Features enriched in conserved AtlincRNAs. (A) Percent of AtlincRNA loci overlapping with conserved noncoding sequence defined by Haudry et al. (2013). Conserved AtlincRNA loci are defined by having sequence homologs in ≥ four species, with at least one species in the opposite lineage (i.e., Lineage II). Nonconserved AtlincRNAs are those with < four sequence homologs. ** P-value < 0.001. (B) Box and whiskers plot of expression values for AtlincRNA families with homologous loci identified for increasingly divergent species. Expression is denoted as the average FPKM (fragment per kilobase of exon per million fragments mapped) values across four different tissues along a logarithmic scale [flowers, leaves, siliques, root; values from Liu et al. (2012)]. Transcription data were available for 2666 AtlincRNAs. The number of families with representatives at each divergence time-point is listed. Divergence times correspond to those shown in Figure 1A. A Pearson’s Correlation Coefficient was calculated (CC, top left).

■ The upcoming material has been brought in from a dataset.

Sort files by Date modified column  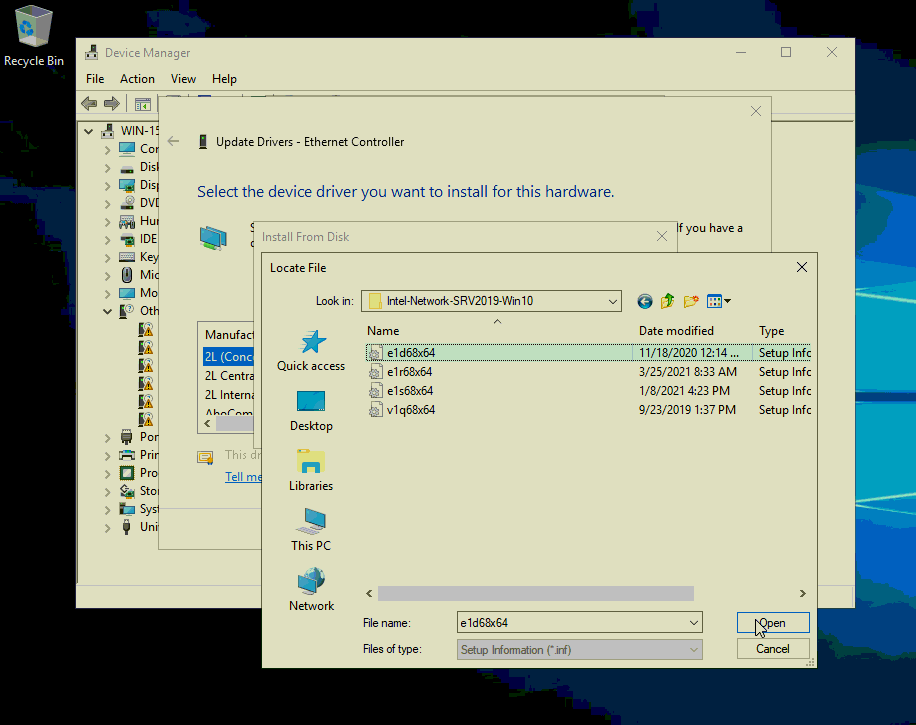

A linear regression analysis was performed to determine the statistical significance of this coefficient. (C) Percent of all nonconserved (orange) or conserved AtlincRNA (blue) families with miRNA binding motifs. (D) Percent of stress-responsive AtlincRNAs out of total number of AtlincRNAs conserved to each node (nodes indicates by divergence dates shown along x-axis). Actual number of stress-responsive AtlincRNAs shown above each bar. Where shown, *** indicates P-value < 0.0001 relative to the A. thaliana-specific lincRNAs (node 1).

Figure 4

Transposable element (TE) content in AtlincRNAs. (A) Percent of lincRNAs and coding sequences from A. thaliana that overlap with ≥ 10 bp of a TE as determined by RepeatMasker. Actual percent shown above each bar. (B) Connection between TEs and AtlincRNA emergence. AtlincRNAs were binned based on when they are believed to have emerged [shown on x-axis in millions of years ago (Mya)]. TE content, either within or adjacent to the lincRNA, was determined for AtlincRNAs within each bin.

Figure 5

Inferred timing of duplication and duplication dependence in the conserved AtlincRNA families. Timing of duplications within A. thaliana conserved lincRNA families. The data represent duplications that occur along the backbone leading to the AtlincRNA (blue bar). Duplications are shown per node, with approximate divergence times (Mya) shown in red. The number of duplication events per node are shown in the green circles. The number of AtlincRNA families with duplications per node are shown in purple circles. Some families contained a duplication at multiple nodes and therefore were counted multiple times. Overall, 296 AtlincRNA loci showed evidence of a duplication event at least once, but in some cases multiple times. The total number of duplications are shown below.

Figure 6

Sequence loss and decay events in the conserved AtlincRNA families. (A) Strategy for inferring sequence decay or loss for the absent loci in the conserved AtlincRNA families using a less stringent BLASTN cutoff (1e–5) and synteny. (B) Bar graph of the percent (out of total 1023) of lincRNA loci experiencing sequence decay in the species listed. Pairwise comparisons of the proportion of lost or decayed loci were performed between all species using a score test for a difference of binomial proportions. Species that, after a Bonferroni correction, were not significantly different from one another were grouped. (C) Bar graph of the percent (out of total 1023) of lincRNA loci experiencing loss in the species listed. Raw numbers are shown in File S2. Light blue bars depict the level of loss and decay observed for protein-coding loci.